▶ EXTRAIT DU DOCUMENT:
'''

Christophe de Voogd : Plaçons-nous au niveau non de la politique, mais de la rhétorique, c’est-à-dire de l’art de l’argumentation et de la formulation. Il ne faut pas croire que les mots « rigueur » et « austérité » ne sont pas employés parce qu’ils sont tabous. Si Valérie Pécresse ne les utilise pas c’est parce qu’ils sont tout simplement déjà « pris ».

La rigueur est très liée à la période de rigueur de gauche de 1983 et reprendre quelque chose qui appartient à l’adversaire est délicat. En outre, qui dit rigueur dit laxisme antérieur ; c’est donc à éviter.

Le terme austérité est lui davantage ancré dans la « langue de droite ». Mais il évoque inévitablement l’austérité de Raymond Barre qui a débouché sur l’échec de Valéry Giscard d’Estaing. Si vous ajoutez à cela le fait que Raymond Barre soit resté, tout comme François Fillon, cinq ans Premier ministre, de 1976 à 1981, vous obtenez un mauvais présage.

Le terme « efforts » employé par Valérie Pécresse – qui est une bonne oratrice – me semble donc pertinent. Ce mot est connoté positivement, notamment à droite : qui dit « effort » dit « mérite » et qui dit « mérite » dit travail. Nous nous trouvons ainsi dans le même champ sémantique et au cœur des valeurs sarkoziennes. Toutefois, il aurait peut-être fallu l’employer au singulier : souvenons que « L’effort » est le titre du deuxième tome des mémoires du Général de Gaulle. Positionnement donc parfait dans la tradition gaulliste de l’UMP !

Et lorsque Christine Lagarde a déclaré qu’il fallait recapitaliser les banques : s’agissait-il d’un propos maladroit car susceptible d’effrayer le marché ou était-elle dans son rôle de Directrice du FMI ?

'''

▶ CONSIGNE 1:
Répondez aux questions suivantes d'après l'extrait sur le vocabulaire de la rigueur :
(a) À quelle période de rigueur de gauche le mot « rigueur » est-il étroitement associé ?
(b) Durant quelles années Raymond Barre a-t-il été Premier ministre ?
(c) Quel est le titre du deuxième tome des mémoires du Général de Gaulle ?
▶ CONSIGNE 2: Restituez à l'identique le passage de l'extrait sur le vocabulaire de la rigueur qui va de « La rigueur est » à « donc à éviter. ».
▶ CONSIGNE 3: Rédigez la suite de l'extrait sur le vocabulaire de la rigueur, en reprenant après sa dernière phrase.
Les lignes de données n'ont aucun lien avec l'extrait sur le vocabulaire de la rigueur.

▶ EXTRAIT DE DONNÉES:
'''

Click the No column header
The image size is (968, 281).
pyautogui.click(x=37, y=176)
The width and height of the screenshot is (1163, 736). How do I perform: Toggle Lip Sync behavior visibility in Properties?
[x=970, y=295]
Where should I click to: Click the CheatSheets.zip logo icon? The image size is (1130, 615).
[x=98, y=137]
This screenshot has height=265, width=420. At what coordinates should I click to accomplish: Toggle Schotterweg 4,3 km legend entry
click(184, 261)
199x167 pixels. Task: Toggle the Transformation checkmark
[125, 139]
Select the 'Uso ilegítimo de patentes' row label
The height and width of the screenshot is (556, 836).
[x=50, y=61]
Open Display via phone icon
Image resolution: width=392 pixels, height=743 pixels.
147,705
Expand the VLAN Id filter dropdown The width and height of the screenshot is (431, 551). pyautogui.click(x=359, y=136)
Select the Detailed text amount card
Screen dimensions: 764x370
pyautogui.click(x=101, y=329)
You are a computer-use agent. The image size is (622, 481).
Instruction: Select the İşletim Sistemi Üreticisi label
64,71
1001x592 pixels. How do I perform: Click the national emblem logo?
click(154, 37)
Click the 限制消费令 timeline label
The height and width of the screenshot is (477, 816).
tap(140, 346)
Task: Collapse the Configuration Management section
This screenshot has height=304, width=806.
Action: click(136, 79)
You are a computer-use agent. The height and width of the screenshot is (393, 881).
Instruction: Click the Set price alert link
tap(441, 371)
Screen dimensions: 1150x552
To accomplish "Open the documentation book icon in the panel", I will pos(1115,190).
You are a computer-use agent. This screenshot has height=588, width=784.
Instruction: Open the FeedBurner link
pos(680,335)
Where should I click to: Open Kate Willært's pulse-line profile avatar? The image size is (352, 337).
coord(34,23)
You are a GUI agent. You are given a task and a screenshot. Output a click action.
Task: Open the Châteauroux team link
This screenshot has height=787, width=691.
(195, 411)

'''

▶ RÉPONSE 1:
(a) À la période de rigueur de gauche de 1983.
(b) De 1976 à 1981, soit cinq ans.
(c) « L'effort ».

▶ RÉPONSE 2:
La rigueur est très liée à la période de rigueur de gauche de 1983 et reprendre quelque chose qui appartient à l’adversaire est délicat. En outre, qui dit rigueur dit laxisme antérieur ; c’est donc à éviter.

▶ RÉPONSE 3:
D’un point de vue rhétorique il n’y a pas de bon discours en soi. Il y a un bon discours en fonction du contexte et de la nature de son interlocuteur. Autrement dit tout bon discours est de circonstance ! Quand Christine Lagarde déclare qu’il faut recapitaliser les banques, elle parle aux Etats et aux marchés en tant que Directrice du FMI. Dans ce cadre, elle se situe dans la raison, dans le « logos », et non dans une situation électorale. C’est son travail de dire la vérité, puisqu’elle s’adresse à des acteurs supposés rationnels (le marché, les Etats). Si elle était ministre des Finances elle n’aurait pas tenu ce même discours. La preuve elle ne l’avait pas fait lorsqu’elle était en fonction à Bercy.

Le souci, pour elle comme pour l’ensemble de la classe politique actuelle, tient au fait qu'il n’existe pas désormais d’interlocuteurs réservés puisque tout est public. Que ce soit pour le gouvernement ou l’opposition, le défi qui se pose avec la crise consiste donc à parler à la fois aux marchés et aux électeurs. C’est un exercice profondément schizophrène : les marchés veulent de l’effort, comme nous l’avons souligné, et les électeurs veulent la "promesse" comme on dit en rhétorique, c’est-à-dire une part de rêve.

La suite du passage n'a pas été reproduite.